• _Try it_:
The entries below must be reproduced exactly; their pictures are not part of the copy.

• _Entries supplied_:
= Beginning of Section =
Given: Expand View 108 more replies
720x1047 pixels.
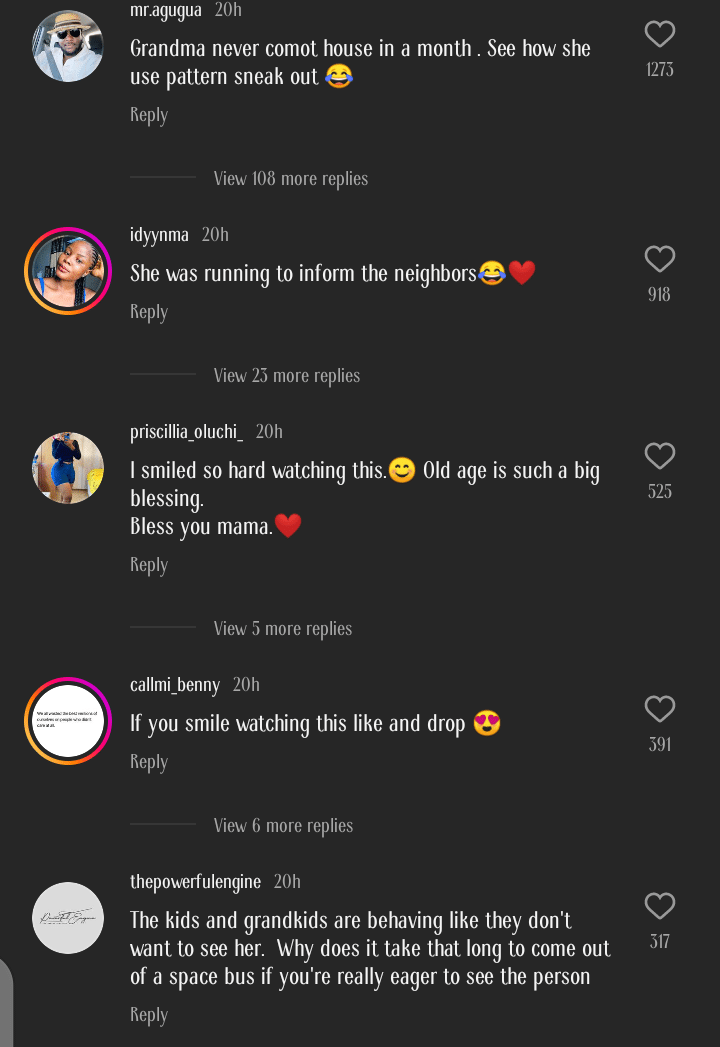Looking at the screenshot, I should (290, 179).
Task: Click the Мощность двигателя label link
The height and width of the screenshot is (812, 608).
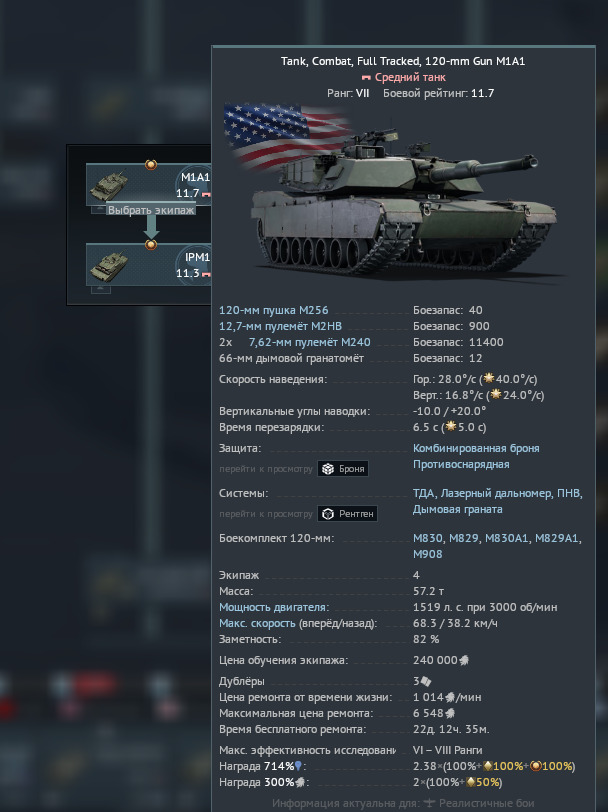Action: pos(273,607)
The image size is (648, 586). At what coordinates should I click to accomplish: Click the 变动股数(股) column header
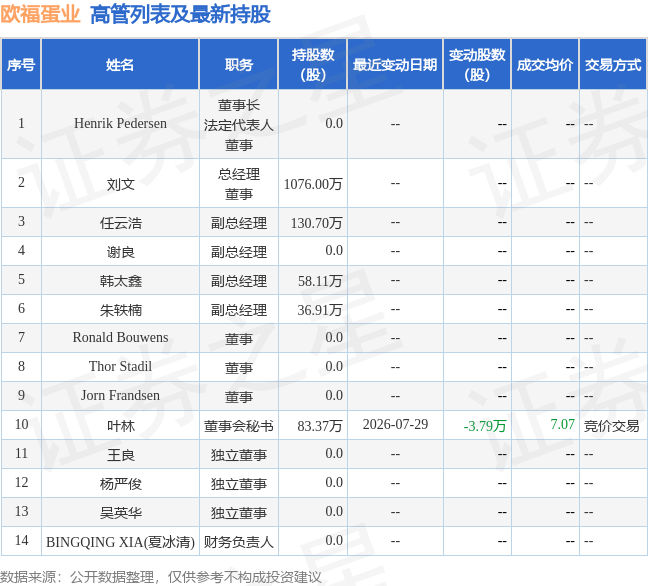477,64
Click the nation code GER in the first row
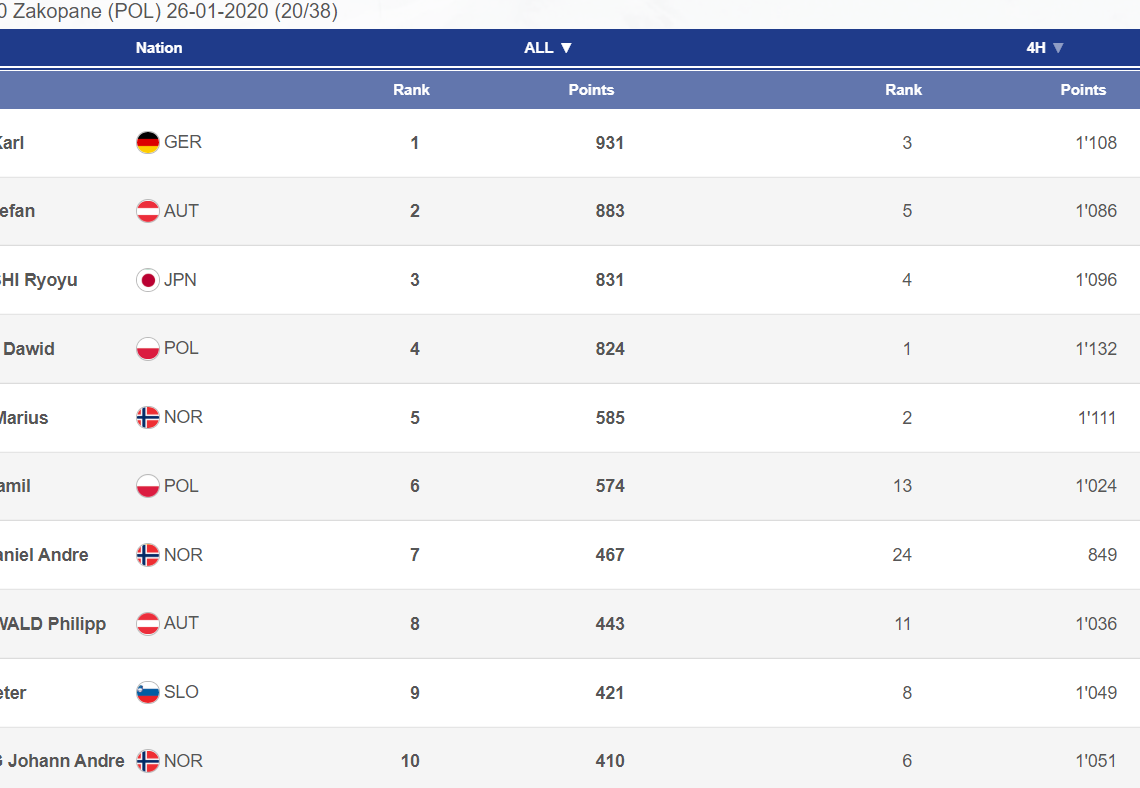 tap(183, 142)
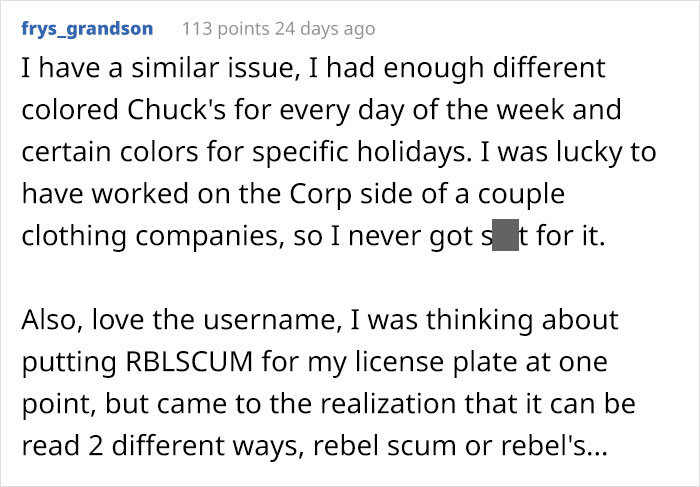The image size is (700, 487).
Task: Click the word RBLSCUM in the comment
Action: click(x=189, y=361)
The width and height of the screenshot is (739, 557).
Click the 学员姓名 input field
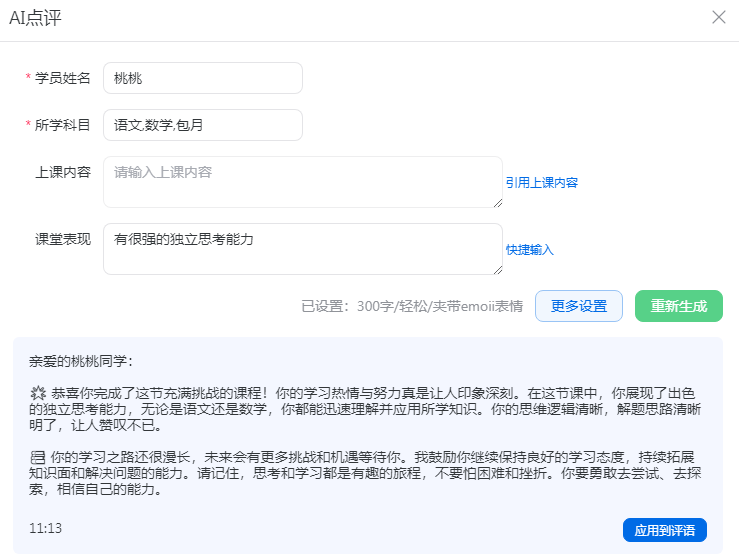click(x=202, y=78)
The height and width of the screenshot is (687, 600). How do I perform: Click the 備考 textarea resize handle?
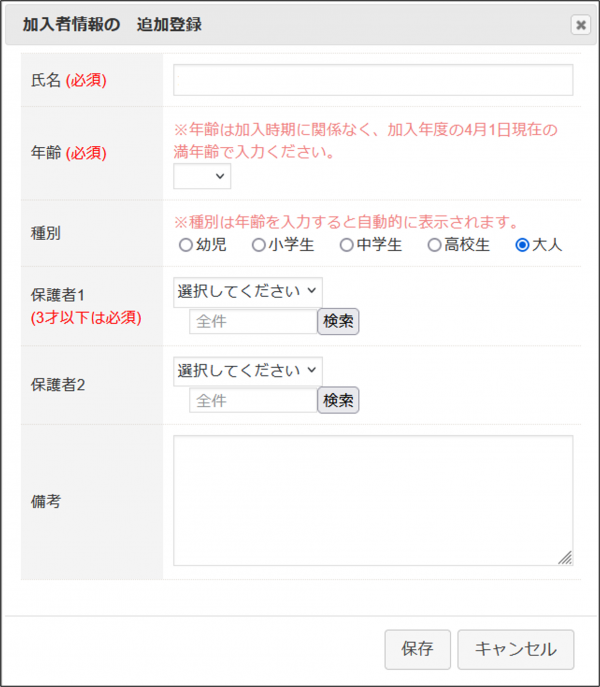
= End of Section =
• _The completed task_:
Given: Expand View 108 more replies
720x1047 pixels.
Looking at the screenshot, I should (290, 179).
Task: Click the Мощность двигателя label link
The height and width of the screenshot is (812, 608).
Action: pos(273,607)
The image size is (648, 586). At what coordinates should I click to accomplish: Click the 变动股数(股) column header
477,64
Click the nation code GER in the first row
 tap(183, 142)
The image size is (700, 487).
Task: Click the word RBLSCUM in the comment
Action: click(x=189, y=361)
The width and height of the screenshot is (739, 557).
Click the 学员姓名 input field
click(x=202, y=78)
The height and width of the screenshot is (687, 600). How do I perform: Click the 備考 textarea resize handle?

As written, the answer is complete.